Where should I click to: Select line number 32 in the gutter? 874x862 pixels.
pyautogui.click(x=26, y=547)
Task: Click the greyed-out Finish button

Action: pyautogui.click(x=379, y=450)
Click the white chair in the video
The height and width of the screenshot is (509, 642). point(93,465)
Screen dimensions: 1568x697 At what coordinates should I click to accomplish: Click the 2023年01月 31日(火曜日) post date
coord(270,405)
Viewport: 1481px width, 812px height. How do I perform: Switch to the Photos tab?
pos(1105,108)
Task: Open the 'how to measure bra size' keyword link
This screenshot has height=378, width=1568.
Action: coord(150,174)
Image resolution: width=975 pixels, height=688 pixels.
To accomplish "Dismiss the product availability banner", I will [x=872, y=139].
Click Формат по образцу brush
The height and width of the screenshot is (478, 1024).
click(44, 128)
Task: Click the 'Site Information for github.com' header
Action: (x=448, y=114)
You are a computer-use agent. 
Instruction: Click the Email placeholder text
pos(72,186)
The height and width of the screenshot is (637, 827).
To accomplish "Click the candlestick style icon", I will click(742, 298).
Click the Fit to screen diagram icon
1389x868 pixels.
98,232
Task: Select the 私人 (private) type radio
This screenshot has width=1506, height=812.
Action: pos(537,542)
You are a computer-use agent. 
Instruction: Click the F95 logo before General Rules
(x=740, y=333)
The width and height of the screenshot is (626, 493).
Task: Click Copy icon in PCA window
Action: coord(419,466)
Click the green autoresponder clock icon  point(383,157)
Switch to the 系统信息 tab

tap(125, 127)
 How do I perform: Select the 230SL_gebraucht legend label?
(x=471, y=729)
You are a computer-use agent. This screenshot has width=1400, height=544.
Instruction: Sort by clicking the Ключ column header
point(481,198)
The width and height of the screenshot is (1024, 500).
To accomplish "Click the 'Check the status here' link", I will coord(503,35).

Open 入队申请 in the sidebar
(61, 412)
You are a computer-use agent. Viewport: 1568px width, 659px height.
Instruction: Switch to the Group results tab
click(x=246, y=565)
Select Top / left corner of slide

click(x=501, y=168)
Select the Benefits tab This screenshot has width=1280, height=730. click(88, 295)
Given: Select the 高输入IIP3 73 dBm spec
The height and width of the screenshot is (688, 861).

● **Problem to work on**: Could you copy out every line in the material above that contains the string "link"?

● **Exercise solution**:
Task: Open the 'how to measure bra size' keyword link
To accomplish "Click the 'Check the status here' link", I will coord(503,35).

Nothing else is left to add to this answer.